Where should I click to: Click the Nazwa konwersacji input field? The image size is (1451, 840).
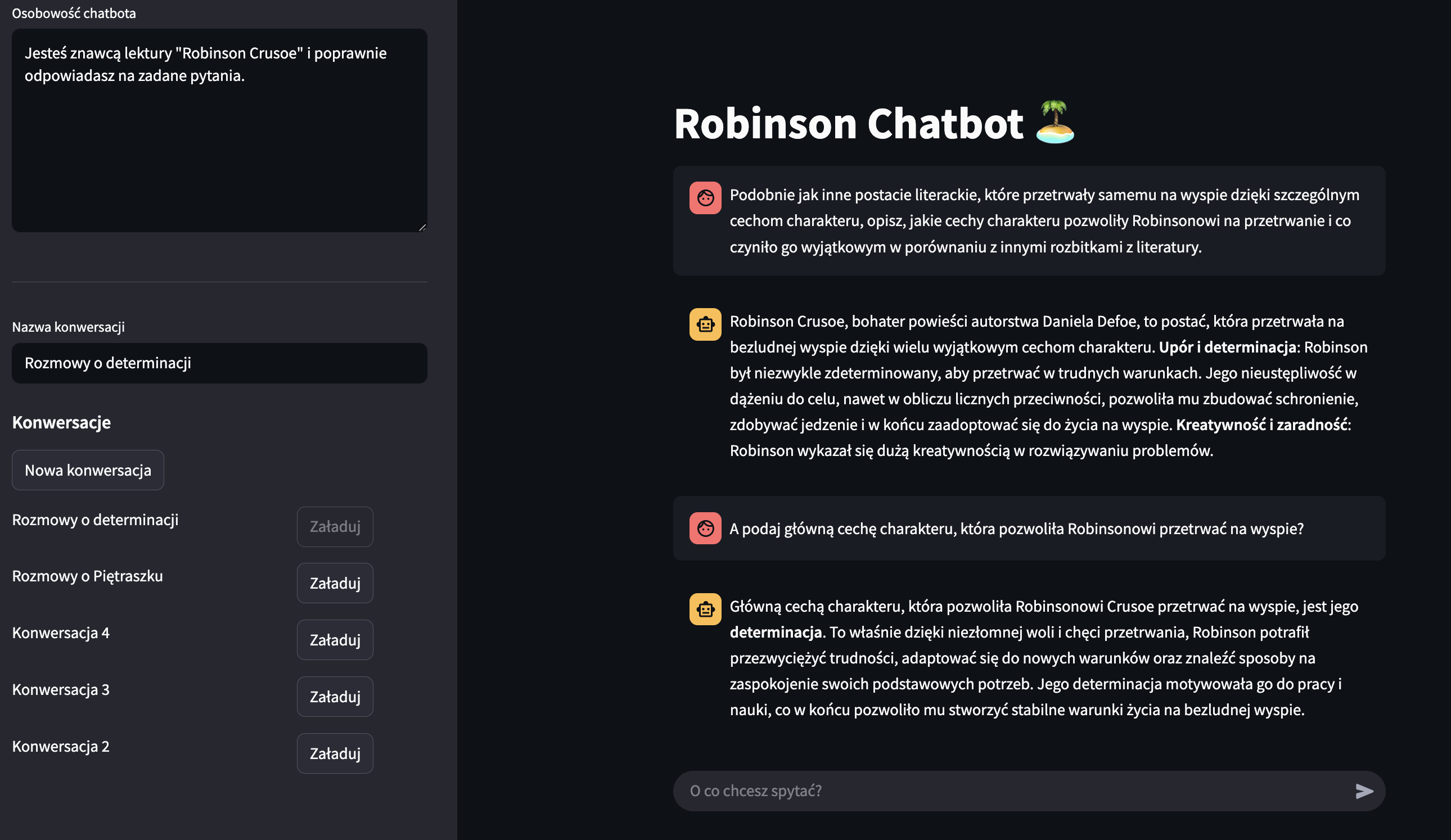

---

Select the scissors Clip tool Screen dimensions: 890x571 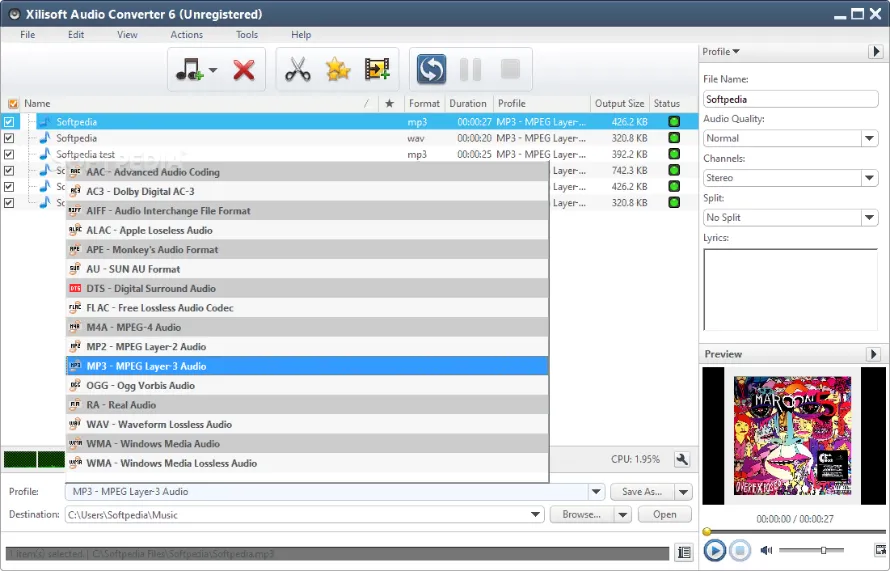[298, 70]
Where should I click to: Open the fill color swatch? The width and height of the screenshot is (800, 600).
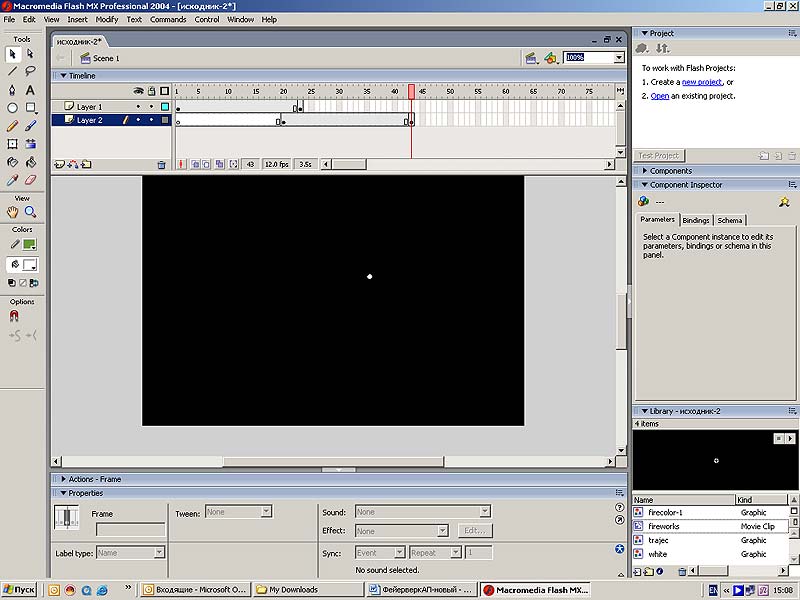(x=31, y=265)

---

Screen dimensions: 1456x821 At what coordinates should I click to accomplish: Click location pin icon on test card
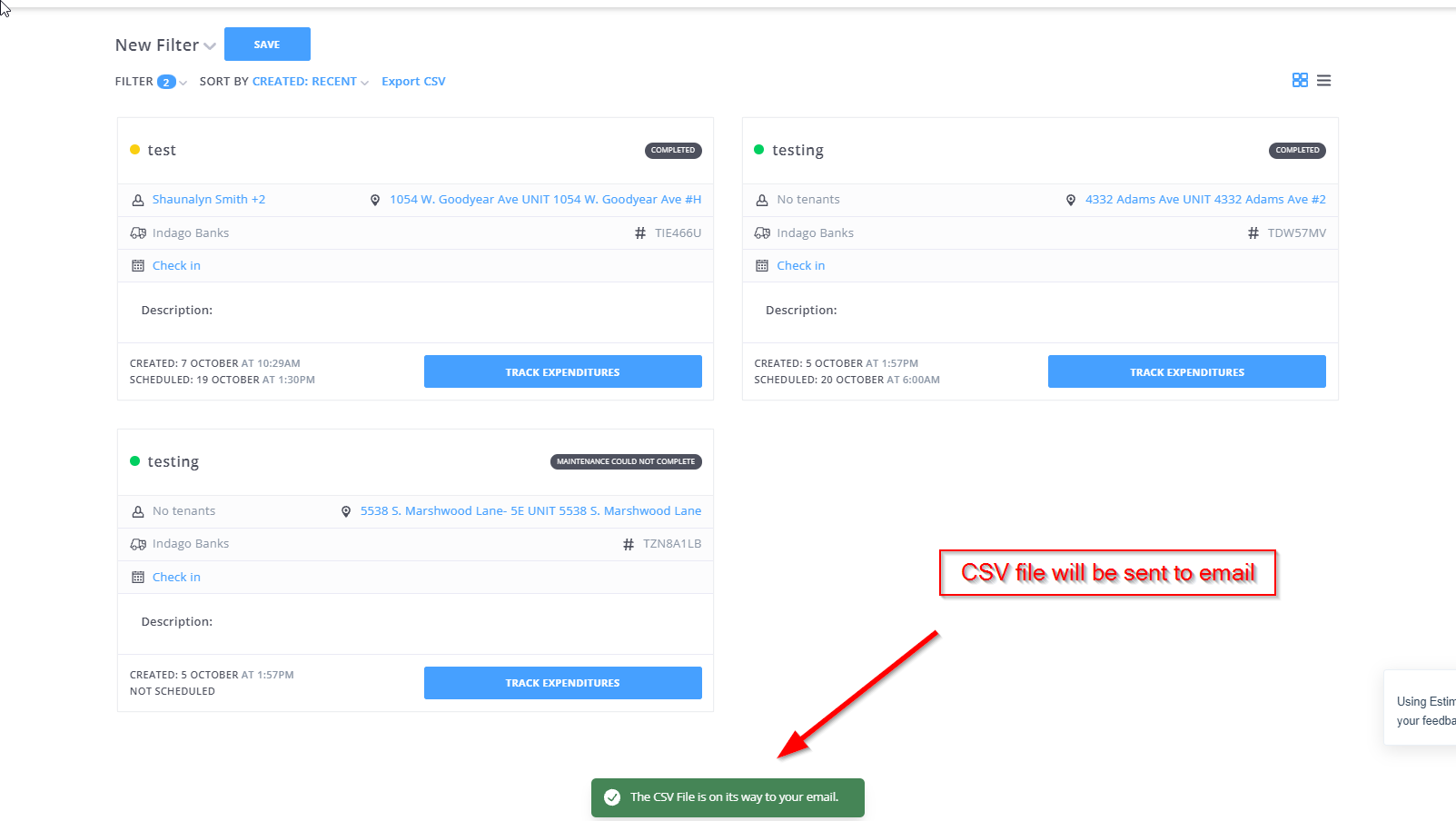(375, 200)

# [WHAT IS REQUIRED]
Write out the lines from the line with "Where should I click to: Open" to the line with "(x=31, y=265)", unchanged and leaving out the pictures.

# [EXERCISE ANSWER]
Where should I click to: Open the fill color swatch? The width and height of the screenshot is (800, 600).
(x=31, y=265)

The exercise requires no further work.